Very touching. Um, I did notice, Zach, when you mentioned the golf trip, that the number was to a multiple of four. Yeah. So 16, 20. Forsoms. You got it. If you want to add, you need to bring three friends. Yeah.

SPEAKER_02:

Otherwise, it just gets really hard to plan.

SPEAKER_03:

I'm not gonna lie. Um yeah, I I you know, I think back to um I graduated from Baylor in 2015, and those couple early years um was where I kind of where I really kind of discovered I didn't really know what friendships could be, especially Christian friendships, until that point. And so um like true accountability and true like doing the college, college in some way has its own artificiality to it, right? But it's also real life. And um yeah, and so you know, everything from uh talking theology versus and then working through like real conflict, like Zach you talked about. And I I'm just forever grateful for those years um to like give me a like to so that I don't lower my standard, you know, and saying, well no, this is okay. Like um every season of life's a little different. But I'm like, man, what what what what we had back there in Waco, Texas in 2012 was beautiful. Um and it um and even Zach, as you're you're sharing, you know, I'm in this seminary program. I was down in St. Louis last month, and we did a I was with six of the guys, they're kind of around my same life stage. So our our wives and young kids were you know, we're at home, and then we're all in St. Louis, and by like the night two, we are all kind of like checking in, like, okay, how's how's uh wife kids doing back home? And you know, kind of everyone's like, uh it's uh you know, and but it what was sweet is then we were able to you know get home from dinner, like let's let's have some let's have some prayer time, let's pray for our our wives and our kids and um and support each other. There was one guy um who he he and his wife had just adopted a baby like three weeks prior, and it was kind of the surprise thing. And then so his his wife like wasn't planning to take a maternity leave, but now is and then he jets off for a week and and and so you can just imagine how difficult it is for her, and then he's just crushed on the inside because he wants to be back with her, but he also is feeling called to this ministry program, that sort of thing, and um for and then like you said, Zach can't Of like every scale from there for each of us. Um, but to be a supportive community and kind of experience kind of instant vulnerability for people that I'd only really known for about six months, but like, wow, I feel like I've known you for a lot longer. I think that's one of the things that the Holy Spirit does when we're doing Christian community, Christian community right.

_GIVEN ENTRIES_:
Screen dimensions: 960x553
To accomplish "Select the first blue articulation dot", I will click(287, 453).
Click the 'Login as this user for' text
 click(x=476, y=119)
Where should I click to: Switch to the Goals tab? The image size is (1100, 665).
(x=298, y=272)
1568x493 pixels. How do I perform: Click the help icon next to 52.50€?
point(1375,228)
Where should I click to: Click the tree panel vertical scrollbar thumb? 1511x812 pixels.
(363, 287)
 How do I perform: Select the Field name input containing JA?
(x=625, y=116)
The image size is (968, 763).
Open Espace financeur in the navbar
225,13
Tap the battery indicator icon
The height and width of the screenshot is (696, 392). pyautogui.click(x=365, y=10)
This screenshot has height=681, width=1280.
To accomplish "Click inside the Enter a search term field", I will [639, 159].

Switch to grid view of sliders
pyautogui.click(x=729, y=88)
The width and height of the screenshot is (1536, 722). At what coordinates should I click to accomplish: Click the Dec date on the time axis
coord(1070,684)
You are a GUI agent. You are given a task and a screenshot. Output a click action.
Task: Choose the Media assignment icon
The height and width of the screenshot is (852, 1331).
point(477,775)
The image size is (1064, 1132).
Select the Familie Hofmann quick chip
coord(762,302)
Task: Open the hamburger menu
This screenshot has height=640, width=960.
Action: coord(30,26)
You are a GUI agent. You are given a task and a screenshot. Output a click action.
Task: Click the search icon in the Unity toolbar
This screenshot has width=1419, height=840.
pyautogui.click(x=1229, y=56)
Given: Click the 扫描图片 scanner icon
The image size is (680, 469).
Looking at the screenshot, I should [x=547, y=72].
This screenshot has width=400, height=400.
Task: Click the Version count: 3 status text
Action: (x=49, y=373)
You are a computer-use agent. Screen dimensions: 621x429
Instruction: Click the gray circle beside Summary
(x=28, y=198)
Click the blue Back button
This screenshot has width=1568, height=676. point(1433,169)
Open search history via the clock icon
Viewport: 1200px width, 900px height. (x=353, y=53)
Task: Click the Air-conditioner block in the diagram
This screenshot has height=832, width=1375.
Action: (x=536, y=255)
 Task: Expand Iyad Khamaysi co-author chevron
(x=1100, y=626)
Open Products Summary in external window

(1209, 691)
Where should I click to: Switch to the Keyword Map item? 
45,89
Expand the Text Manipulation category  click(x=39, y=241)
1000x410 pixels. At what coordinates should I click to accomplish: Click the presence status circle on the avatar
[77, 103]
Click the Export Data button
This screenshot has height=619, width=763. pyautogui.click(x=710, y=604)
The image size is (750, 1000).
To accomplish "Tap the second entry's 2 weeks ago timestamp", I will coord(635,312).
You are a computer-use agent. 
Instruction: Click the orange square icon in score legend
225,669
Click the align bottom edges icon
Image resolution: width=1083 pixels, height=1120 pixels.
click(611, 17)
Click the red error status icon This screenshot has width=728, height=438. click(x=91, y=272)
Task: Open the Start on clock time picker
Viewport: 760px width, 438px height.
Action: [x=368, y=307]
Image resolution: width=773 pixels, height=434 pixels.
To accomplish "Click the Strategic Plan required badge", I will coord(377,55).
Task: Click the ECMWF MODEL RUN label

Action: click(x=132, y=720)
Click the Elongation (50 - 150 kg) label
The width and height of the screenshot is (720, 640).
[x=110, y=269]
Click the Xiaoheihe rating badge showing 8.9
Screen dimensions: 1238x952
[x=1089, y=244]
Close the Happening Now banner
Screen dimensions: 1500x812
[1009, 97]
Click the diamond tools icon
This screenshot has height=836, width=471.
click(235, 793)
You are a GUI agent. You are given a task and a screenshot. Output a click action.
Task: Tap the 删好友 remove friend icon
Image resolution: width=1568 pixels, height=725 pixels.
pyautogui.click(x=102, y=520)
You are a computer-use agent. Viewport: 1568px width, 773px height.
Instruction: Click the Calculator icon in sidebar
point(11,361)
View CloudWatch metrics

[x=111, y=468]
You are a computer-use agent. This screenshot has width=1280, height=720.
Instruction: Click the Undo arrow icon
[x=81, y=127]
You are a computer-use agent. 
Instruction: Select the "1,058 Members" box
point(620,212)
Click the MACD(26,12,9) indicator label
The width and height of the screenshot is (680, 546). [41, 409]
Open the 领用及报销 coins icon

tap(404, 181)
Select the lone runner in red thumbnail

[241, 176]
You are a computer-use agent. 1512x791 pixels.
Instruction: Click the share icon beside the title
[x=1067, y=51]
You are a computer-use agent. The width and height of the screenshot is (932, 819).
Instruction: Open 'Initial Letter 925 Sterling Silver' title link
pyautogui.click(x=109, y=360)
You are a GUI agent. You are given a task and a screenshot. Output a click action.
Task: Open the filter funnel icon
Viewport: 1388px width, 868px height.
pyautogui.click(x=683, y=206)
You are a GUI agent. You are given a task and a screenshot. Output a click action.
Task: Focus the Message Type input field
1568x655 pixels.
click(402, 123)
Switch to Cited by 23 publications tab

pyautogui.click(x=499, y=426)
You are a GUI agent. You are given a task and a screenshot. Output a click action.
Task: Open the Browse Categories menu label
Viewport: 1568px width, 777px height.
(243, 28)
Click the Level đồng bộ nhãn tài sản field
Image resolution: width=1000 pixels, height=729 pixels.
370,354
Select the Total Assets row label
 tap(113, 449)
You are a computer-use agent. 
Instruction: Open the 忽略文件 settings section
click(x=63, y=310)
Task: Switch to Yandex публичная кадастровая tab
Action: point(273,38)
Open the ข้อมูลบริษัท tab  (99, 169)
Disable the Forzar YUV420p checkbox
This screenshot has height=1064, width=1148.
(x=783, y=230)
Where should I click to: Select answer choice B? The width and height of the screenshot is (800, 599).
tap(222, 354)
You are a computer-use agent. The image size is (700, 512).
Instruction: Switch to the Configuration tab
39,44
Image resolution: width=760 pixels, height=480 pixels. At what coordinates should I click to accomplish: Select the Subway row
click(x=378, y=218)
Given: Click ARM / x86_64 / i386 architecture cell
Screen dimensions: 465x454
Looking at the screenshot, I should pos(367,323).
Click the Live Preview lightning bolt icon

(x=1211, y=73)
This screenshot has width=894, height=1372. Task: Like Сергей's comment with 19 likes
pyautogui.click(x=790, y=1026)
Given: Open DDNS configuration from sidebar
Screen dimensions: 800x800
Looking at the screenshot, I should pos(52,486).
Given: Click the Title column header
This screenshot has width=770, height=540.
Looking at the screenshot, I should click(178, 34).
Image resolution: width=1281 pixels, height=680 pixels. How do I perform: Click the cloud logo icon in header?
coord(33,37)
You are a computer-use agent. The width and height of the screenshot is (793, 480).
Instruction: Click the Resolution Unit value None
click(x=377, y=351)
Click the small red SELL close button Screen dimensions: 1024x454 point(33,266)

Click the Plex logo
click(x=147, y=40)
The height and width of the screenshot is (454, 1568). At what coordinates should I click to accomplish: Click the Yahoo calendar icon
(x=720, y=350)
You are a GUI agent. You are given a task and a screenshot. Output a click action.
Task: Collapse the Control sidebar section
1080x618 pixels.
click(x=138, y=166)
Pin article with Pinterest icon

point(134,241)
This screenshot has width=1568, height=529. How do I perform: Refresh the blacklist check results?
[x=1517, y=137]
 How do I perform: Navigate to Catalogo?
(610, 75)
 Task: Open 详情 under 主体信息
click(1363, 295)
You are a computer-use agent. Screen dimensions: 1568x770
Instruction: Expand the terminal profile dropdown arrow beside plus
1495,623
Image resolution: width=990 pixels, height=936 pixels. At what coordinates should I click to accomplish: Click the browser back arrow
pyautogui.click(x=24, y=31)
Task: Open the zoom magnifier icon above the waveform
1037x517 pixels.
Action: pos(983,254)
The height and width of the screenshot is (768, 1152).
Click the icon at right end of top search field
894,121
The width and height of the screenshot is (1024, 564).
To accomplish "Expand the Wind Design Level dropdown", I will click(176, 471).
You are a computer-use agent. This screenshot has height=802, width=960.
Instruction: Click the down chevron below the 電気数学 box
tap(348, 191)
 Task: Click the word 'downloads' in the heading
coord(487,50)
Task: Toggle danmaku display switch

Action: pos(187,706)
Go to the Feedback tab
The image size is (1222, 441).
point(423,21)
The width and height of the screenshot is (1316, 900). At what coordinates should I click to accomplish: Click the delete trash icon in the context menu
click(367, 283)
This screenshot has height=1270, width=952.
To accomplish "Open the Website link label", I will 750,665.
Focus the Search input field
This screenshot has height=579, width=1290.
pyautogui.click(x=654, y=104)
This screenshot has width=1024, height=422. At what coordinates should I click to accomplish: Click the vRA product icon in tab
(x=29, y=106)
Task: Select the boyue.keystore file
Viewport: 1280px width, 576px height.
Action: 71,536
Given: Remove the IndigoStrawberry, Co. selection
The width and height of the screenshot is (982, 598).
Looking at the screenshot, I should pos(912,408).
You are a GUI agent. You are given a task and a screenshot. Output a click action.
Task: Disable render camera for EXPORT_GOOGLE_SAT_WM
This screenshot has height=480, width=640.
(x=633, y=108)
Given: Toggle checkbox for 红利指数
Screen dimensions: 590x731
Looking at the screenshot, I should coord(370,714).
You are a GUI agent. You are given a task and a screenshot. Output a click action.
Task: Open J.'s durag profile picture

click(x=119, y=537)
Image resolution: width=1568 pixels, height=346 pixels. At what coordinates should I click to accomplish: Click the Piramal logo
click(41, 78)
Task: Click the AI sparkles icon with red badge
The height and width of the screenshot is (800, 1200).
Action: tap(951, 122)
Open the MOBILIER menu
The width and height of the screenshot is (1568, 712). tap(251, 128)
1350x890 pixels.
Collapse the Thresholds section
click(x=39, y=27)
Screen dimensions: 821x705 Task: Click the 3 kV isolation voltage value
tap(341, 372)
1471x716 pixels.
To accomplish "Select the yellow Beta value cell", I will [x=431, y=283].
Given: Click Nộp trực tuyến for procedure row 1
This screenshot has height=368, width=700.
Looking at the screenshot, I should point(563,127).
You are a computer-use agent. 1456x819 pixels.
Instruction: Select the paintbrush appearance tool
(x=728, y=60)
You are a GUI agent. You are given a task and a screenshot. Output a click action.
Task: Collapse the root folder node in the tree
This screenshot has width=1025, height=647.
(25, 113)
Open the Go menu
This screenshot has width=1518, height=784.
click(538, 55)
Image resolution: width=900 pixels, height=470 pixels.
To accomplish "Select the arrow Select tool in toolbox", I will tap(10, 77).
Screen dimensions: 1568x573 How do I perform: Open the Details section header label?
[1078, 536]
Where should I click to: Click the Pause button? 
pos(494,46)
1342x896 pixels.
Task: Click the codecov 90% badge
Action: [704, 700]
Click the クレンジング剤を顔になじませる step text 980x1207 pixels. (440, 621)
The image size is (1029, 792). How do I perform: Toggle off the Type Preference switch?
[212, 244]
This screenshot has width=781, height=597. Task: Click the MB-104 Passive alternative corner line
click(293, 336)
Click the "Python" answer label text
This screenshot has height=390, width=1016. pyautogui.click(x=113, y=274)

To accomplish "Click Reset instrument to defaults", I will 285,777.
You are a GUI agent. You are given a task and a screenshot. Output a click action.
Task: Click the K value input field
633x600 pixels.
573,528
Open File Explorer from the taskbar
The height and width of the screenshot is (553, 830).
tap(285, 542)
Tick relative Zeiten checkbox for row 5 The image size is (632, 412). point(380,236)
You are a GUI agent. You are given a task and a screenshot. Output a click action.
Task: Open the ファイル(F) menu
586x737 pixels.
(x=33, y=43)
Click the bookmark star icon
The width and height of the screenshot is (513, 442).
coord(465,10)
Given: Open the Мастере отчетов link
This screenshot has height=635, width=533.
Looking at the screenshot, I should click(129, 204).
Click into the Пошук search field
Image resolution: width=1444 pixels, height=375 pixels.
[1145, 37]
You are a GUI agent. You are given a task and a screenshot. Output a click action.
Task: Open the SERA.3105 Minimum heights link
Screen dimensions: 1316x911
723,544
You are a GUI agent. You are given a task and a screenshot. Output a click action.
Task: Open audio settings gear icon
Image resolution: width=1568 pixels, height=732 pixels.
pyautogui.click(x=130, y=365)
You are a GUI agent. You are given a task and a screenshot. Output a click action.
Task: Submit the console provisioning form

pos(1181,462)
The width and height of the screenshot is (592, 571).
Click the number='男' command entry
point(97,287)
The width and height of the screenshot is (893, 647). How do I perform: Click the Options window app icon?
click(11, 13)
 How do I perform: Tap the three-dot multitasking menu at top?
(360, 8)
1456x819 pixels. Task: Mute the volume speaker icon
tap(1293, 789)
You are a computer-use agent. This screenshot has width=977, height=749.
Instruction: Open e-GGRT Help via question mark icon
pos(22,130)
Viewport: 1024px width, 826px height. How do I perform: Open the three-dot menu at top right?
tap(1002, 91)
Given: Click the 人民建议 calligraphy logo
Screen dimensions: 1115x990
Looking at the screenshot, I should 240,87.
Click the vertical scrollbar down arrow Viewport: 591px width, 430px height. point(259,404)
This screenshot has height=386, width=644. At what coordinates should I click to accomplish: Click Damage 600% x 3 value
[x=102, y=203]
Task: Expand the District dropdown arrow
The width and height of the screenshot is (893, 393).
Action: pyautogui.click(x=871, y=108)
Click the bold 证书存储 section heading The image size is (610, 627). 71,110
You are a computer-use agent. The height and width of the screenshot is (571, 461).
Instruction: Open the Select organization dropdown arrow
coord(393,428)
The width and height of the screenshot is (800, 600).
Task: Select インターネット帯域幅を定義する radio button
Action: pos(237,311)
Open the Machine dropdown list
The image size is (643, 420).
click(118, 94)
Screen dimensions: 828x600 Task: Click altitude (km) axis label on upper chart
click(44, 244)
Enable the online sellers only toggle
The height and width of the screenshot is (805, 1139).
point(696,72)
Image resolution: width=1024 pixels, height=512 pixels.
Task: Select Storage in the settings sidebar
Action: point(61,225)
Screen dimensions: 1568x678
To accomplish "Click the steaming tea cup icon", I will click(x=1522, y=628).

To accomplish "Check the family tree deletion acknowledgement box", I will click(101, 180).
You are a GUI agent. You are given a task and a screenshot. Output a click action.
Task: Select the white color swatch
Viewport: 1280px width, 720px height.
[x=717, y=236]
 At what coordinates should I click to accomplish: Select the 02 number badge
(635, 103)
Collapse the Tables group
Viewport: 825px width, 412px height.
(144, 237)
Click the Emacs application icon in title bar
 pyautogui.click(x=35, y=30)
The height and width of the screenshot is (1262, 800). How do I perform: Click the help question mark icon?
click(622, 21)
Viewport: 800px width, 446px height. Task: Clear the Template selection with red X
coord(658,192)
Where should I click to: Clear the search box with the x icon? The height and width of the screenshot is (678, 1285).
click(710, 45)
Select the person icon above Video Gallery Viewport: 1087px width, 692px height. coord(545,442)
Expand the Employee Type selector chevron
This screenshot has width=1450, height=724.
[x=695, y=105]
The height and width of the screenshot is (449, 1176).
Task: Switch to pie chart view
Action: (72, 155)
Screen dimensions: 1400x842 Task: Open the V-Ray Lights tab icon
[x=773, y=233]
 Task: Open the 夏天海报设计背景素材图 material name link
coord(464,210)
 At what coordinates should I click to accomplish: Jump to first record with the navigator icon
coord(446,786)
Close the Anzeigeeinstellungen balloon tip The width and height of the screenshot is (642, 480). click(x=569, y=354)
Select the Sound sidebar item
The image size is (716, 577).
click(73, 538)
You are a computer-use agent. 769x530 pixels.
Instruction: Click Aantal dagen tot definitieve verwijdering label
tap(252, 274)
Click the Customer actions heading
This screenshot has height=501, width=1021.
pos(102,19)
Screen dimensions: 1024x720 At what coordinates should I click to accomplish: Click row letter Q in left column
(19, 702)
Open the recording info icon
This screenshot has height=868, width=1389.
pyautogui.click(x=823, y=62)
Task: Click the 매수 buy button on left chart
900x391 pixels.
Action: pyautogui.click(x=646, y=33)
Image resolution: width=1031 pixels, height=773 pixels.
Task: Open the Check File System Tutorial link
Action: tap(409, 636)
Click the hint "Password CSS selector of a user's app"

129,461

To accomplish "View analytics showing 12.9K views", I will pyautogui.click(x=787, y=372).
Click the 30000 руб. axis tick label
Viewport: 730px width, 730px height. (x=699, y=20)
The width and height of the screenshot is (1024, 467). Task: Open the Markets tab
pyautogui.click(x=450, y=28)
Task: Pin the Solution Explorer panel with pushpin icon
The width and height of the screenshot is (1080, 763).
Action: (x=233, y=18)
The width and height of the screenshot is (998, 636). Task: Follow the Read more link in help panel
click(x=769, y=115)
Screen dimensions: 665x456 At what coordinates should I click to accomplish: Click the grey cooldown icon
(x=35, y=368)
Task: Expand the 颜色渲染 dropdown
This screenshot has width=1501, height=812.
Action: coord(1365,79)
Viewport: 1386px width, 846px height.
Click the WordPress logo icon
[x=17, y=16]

_YOUR ASSIGNMENT_: Write out the transcript again, starting with "Very touching. Um, I" and ending after "hard to plan.", but swap "golf trip" for "fishing trip".

_SOLUTION FOR THIS PROBLEM_:
Very touching. Um, I did notice, Zach, when you mentioned the fishing trip, that the number was to a multiple of four. Yeah. So 16, 20. Forsoms. You got it. If you want to add, you need to bring three friends. Yeah.

SPEAKER_02:

Otherwise, it just gets really hard to plan.